O trio de personagens é completado com a empregada recém chegada à corte, Abigail Masham (Emma Stone), que através de sua postura ousada e um charme aparentemente despretensioso conquista a confiança da Rainha Ana. Fica tão complicado compreender a intenção de cada personagem que eu não arriscaria palpitar quem seria a favorita do título. É preciso dizer que o filme tem em seu elenco três atrizes de grande força e uma poderosa técnica que dá à obra um refinamento tão grande quanto a sua direção. Merece uma menção especial a atuação de Olivia Colman como uma rainha dilacerada pela dor da gota, problemas psicológicos e até mesmo um derrame que próximo ao desfecho do filme afetará parte de seu corpo. Emma Stone também está fantástica, principalmente pelos traços antagônicos que expressa à medida que sua personagem ganha força e protagonismo no enredo. Rachel Weisz completa este time indicado ao Oscar nas categorias de coadjuvantes e atriz principal para Olivia Colman, que merece a vitória.

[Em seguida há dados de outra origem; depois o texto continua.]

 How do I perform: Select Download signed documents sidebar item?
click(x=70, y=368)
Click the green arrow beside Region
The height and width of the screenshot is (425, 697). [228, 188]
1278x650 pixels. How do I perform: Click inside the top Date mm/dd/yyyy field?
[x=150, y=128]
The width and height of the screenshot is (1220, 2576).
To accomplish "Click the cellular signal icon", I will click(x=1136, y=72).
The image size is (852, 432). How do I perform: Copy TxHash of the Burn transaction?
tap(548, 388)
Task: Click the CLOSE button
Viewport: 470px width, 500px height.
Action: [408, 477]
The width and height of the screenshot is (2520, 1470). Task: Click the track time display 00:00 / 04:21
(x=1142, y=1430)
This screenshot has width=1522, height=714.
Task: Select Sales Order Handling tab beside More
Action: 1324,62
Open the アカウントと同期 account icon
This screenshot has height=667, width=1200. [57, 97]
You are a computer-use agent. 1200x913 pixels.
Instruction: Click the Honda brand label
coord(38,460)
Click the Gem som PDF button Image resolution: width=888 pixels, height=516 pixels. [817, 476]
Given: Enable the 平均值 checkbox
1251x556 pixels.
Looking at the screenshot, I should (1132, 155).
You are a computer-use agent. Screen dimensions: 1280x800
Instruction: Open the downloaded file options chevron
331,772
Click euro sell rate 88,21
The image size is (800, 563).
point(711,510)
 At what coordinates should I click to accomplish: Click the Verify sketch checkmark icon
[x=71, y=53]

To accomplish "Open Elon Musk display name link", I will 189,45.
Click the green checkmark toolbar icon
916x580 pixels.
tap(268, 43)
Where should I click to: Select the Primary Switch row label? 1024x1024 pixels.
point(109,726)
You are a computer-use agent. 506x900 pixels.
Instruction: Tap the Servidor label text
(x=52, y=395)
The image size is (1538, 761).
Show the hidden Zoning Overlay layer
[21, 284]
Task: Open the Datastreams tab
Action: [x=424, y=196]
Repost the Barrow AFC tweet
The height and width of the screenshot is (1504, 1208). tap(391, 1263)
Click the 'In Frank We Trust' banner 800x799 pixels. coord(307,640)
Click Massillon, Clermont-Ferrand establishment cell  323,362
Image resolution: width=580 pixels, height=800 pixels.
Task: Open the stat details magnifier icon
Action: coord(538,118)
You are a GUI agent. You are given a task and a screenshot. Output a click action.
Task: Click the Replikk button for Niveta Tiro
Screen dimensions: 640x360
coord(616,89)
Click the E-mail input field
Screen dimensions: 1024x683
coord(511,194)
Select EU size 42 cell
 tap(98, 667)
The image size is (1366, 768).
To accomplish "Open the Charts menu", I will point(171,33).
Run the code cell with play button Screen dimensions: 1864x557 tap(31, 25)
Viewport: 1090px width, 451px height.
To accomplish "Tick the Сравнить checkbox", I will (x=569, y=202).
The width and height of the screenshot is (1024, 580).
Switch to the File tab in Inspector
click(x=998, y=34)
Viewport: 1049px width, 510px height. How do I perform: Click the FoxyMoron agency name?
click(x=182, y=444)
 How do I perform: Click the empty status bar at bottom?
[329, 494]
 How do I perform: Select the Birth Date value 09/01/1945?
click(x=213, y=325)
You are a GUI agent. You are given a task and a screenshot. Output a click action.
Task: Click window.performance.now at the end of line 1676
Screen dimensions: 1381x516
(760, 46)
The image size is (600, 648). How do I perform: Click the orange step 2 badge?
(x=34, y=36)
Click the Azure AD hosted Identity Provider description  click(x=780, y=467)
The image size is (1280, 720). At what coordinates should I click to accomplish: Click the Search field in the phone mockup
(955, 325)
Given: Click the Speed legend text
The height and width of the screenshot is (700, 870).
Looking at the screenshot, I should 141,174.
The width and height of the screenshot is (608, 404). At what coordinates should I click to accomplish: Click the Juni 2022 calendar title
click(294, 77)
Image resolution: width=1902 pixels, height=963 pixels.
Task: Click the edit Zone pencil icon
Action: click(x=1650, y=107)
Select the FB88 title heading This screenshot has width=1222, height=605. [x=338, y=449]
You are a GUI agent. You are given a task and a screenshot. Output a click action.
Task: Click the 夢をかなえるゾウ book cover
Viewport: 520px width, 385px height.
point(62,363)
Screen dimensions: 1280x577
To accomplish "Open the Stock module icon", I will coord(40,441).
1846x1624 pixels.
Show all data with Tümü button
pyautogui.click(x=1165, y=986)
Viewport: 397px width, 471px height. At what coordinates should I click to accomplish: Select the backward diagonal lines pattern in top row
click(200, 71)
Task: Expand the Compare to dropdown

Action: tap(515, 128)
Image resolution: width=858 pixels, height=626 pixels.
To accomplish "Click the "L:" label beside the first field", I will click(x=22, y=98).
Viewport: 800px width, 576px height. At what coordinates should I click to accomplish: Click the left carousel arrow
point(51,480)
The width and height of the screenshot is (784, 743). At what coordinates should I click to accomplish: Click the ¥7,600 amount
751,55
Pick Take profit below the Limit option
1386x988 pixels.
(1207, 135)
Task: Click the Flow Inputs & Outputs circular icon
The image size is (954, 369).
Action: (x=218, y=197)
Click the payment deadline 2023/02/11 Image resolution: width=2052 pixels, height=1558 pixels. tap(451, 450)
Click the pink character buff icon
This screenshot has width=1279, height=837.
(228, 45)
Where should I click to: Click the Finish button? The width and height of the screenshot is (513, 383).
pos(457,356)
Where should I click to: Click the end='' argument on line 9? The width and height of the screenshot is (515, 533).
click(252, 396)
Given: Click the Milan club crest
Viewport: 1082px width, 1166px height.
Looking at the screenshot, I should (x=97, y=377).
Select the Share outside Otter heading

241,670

Apesar da historicidade do enredo, o roteiro de "A Favorita" é original, assinado por uma dupla de escritores. Creio que para compreender a história com mais propriedade, o adequado seria pesquisar antes sobre a Rainha Ana, mesmo que de forma rasa na Wikipédia. Digo isso pois as nuances da guerra e os conflitos políticos no parlamento tornam o filme um pouco enfadonho em alguns momentos, para não dizer que algumas referências foram incompreensíveis para mim. De qualquer forma, o que nos atrai mais fortemente no roteiro é a relação pouco saudável entre as três protagonistas, além dos segredos que guardam os grandiosos e mal iluminados cômodos do castelo (que deve ser provavelmente o palácio rural de Hatfield House, embora eu não tenha certeza). Os simbolismos da direção de Yorgos também são muito marcantes, como a presença constante dos dezessete coelhos da rainha, que simbolizam todos os filhos que perdeu ao longo da vida. O clima febril, o ambiente conspirador e o frequente apelo sexual da história fazem de "A Favorita" um filme perturbador e atrativo, mesmo que eu precise assistir novamente para dizer se realmente o considero uma boa indicação aos leitores.